Figure 4.1: Picture Showing Examples of Land (Some Natural Resources)

Land serves as a major source of raw materials for industries. It also provides sites
where factories are built. Also, land provides food and protein that gives energy and
healthy living for the population of a country.
2. Labour: This refers to the human efforts or abilities in terms of the mind and
physical energies that workers apply to the production of goods and services.
A person can be described as skilled labour when they have undergone lengthy training
and education. Skilled labourers apply more thinking skills and use less physical
strength to produce goods and services. For example, teaching, navigation and banking.

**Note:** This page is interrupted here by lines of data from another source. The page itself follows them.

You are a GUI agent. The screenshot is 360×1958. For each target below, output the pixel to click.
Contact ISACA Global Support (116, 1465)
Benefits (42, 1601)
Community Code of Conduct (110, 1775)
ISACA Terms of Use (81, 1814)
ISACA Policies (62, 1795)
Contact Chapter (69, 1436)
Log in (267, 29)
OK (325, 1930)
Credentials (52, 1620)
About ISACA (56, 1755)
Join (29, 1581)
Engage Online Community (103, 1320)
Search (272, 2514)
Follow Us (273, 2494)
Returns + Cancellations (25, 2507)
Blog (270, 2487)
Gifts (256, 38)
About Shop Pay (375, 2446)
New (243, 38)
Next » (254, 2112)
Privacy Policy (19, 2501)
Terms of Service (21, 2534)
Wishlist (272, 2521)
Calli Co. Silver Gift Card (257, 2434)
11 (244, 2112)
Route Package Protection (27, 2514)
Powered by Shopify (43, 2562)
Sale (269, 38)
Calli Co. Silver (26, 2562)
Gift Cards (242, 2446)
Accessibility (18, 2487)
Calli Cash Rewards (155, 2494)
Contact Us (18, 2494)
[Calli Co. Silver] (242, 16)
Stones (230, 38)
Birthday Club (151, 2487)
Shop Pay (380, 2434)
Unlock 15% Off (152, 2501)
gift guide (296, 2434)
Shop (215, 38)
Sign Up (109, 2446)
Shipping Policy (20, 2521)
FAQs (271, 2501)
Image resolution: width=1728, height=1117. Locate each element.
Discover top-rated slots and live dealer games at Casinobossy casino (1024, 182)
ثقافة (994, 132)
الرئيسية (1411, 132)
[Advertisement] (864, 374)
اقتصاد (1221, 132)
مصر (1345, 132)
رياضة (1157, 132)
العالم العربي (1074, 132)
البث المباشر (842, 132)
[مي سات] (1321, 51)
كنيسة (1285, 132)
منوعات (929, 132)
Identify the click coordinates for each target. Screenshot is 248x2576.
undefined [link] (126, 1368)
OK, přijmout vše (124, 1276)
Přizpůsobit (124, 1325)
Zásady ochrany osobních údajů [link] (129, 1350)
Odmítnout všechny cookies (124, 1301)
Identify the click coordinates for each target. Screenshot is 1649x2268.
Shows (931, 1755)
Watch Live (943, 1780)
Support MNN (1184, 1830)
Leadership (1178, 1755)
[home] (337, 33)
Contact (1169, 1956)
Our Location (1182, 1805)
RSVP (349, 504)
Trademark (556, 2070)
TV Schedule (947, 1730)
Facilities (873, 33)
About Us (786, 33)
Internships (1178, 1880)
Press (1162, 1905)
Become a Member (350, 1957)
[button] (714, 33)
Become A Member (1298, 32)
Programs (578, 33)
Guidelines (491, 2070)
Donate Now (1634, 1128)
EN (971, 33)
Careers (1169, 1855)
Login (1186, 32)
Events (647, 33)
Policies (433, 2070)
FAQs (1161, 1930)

A person is an unskilled labourer when they have not gone through much training and
education. Unskilled labourers apply more of physical and less of the mind to produce
goods and services. For example, porters, truck pushers, and cleaners.
3. Capital: This Includes any durable goods that are produced by human beings
and are used as resources or inputs to further the production of other goods
and services.
Capital can be grouped under physical (assets such as factory buildings, machines,
tractors, roads,) or financial/money capital (the amount of money that is invested in a
business).
To the carpenters, capital includes the saw, planes, hammers, nails, polish and bench
as well as their workshop. To the farmers, capital includes machetes, hoes, tractors,
wheelbarrow and farm buildings. To the dress makers, capital includes, the sewing
machine, pair of scissors, tape measures, the fabric, and the thread used to sew the
dress.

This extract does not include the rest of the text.